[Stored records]
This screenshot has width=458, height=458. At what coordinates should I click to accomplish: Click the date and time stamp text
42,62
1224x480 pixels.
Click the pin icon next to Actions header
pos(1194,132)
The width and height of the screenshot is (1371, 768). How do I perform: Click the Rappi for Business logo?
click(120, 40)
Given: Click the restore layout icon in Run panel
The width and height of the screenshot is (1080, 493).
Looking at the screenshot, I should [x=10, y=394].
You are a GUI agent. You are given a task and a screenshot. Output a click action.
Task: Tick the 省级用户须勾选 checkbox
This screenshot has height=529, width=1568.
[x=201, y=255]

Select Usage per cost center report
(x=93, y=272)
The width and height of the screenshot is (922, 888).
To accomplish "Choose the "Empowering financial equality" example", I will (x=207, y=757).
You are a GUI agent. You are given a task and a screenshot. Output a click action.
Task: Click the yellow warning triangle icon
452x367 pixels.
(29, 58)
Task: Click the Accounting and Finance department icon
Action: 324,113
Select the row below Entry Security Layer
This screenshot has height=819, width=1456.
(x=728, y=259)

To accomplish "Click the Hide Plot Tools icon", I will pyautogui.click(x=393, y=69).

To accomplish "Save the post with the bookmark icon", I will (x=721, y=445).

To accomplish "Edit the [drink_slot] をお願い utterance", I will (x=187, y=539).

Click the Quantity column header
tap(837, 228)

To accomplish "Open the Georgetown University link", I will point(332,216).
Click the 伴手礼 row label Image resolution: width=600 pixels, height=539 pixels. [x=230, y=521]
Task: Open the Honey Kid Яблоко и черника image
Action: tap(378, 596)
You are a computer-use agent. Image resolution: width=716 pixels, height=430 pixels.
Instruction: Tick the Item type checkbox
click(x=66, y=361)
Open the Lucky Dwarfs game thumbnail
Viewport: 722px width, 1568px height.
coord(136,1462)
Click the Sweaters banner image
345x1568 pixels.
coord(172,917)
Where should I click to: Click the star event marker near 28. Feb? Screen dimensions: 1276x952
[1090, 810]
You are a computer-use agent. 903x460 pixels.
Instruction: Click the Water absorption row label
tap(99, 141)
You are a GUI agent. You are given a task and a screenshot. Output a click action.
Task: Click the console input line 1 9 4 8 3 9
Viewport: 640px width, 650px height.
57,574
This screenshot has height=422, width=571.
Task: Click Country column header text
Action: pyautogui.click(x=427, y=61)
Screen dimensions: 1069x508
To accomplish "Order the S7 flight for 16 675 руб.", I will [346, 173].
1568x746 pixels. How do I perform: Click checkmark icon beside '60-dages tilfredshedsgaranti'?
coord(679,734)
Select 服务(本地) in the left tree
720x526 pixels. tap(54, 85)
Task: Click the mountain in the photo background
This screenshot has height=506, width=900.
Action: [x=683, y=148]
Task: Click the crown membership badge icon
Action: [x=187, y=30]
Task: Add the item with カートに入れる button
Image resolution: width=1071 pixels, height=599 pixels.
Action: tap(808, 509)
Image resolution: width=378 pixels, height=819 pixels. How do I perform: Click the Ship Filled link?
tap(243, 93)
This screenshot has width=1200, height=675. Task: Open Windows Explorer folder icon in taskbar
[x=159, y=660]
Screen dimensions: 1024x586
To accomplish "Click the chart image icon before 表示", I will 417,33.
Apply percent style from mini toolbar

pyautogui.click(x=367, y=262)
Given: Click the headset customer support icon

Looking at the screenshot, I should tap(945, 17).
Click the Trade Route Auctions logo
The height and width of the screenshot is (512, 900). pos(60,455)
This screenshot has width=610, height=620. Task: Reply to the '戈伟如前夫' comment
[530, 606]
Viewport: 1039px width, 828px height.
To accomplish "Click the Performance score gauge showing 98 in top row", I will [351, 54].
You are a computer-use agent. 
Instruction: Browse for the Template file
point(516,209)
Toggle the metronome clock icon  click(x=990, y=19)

*WHAT IS EXPECTED*: Extract each entry in full and write it down exactly.

*EXERCISE RESPONSE*:
This screenshot has width=458, height=458. At what coordinates should I click to accomplish: Click the date and time stamp text
42,62
1224x480 pixels.
Click the pin icon next to Actions header
pos(1194,132)
The width and height of the screenshot is (1371, 768). How do I perform: Click the Rappi for Business logo?
click(120, 40)
Given: Click the restore layout icon in Run panel
The width and height of the screenshot is (1080, 493).
Looking at the screenshot, I should [x=10, y=394].
You are a GUI agent. You are given a task and a screenshot. Output a click action.
Task: Tick the 省级用户须勾选 checkbox
This screenshot has height=529, width=1568.
[x=201, y=255]

Select Usage per cost center report
(x=93, y=272)
The width and height of the screenshot is (922, 888).
To accomplish "Choose the "Empowering financial equality" example", I will (x=207, y=757).
You are a GUI agent. You are given a task and a screenshot. Output a click action.
Task: Click the yellow warning triangle icon
452x367 pixels.
(29, 58)
Task: Click the Accounting and Finance department icon
Action: 324,113
Select the row below Entry Security Layer
This screenshot has height=819, width=1456.
(x=728, y=259)

To accomplish "Click the Hide Plot Tools icon", I will pyautogui.click(x=393, y=69).

To accomplish "Save the post with the bookmark icon", I will (x=721, y=445).

To accomplish "Edit the [drink_slot] をお願い utterance", I will (x=187, y=539).

Click the Quantity column header
tap(837, 228)

To accomplish "Open the Georgetown University link", I will point(332,216).
Click the 伴手礼 row label Image resolution: width=600 pixels, height=539 pixels. [x=230, y=521]
Task: Open the Honey Kid Яблоко и черника image
Action: tap(378, 596)
You are a computer-use agent. Image resolution: width=716 pixels, height=430 pixels.
Instruction: Tick the Item type checkbox
click(x=66, y=361)
Open the Lucky Dwarfs game thumbnail
Viewport: 722px width, 1568px height.
coord(136,1462)
Click the Sweaters banner image
345x1568 pixels.
coord(172,917)
Where should I click to: Click the star event marker near 28. Feb? Screen dimensions: 1276x952
[1090, 810]
You are a computer-use agent. 903x460 pixels.
Instruction: Click the Water absorption row label
tap(99, 141)
You are a GUI agent. You are given a task and a screenshot. Output a click action.
Task: Click the console input line 1 9 4 8 3 9
Viewport: 640px width, 650px height.
57,574
This screenshot has height=422, width=571.
Task: Click Country column header text
Action: pyautogui.click(x=427, y=61)
Screen dimensions: 1069x508
To accomplish "Order the S7 flight for 16 675 руб.", I will [346, 173].
1568x746 pixels. How do I perform: Click checkmark icon beside '60-dages tilfredshedsgaranti'?
coord(679,734)
Select 服务(本地) in the left tree
720x526 pixels. tap(54, 85)
Task: Click the mountain in the photo background
This screenshot has height=506, width=900.
Action: [x=683, y=148]
Task: Click the crown membership badge icon
Action: [x=187, y=30]
Task: Add the item with カートに入れる button
Image resolution: width=1071 pixels, height=599 pixels.
Action: tap(808, 509)
Image resolution: width=378 pixels, height=819 pixels. How do I perform: Click the Ship Filled link?
tap(243, 93)
This screenshot has width=1200, height=675. Task: Open Windows Explorer folder icon in taskbar
[x=159, y=660]
Screen dimensions: 1024x586
To accomplish "Click the chart image icon before 表示", I will 417,33.
Apply percent style from mini toolbar

pyautogui.click(x=367, y=262)
Given: Click the headset customer support icon

Looking at the screenshot, I should tap(945, 17).
Click the Trade Route Auctions logo
The height and width of the screenshot is (512, 900). pos(60,455)
This screenshot has width=610, height=620. Task: Reply to the '戈伟如前夫' comment
[530, 606]
Viewport: 1039px width, 828px height.
To accomplish "Click the Performance score gauge showing 98 in top row", I will [351, 54].
You are a computer-use agent. 
Instruction: Browse for the Template file
point(516,209)
Toggle the metronome clock icon  click(x=990, y=19)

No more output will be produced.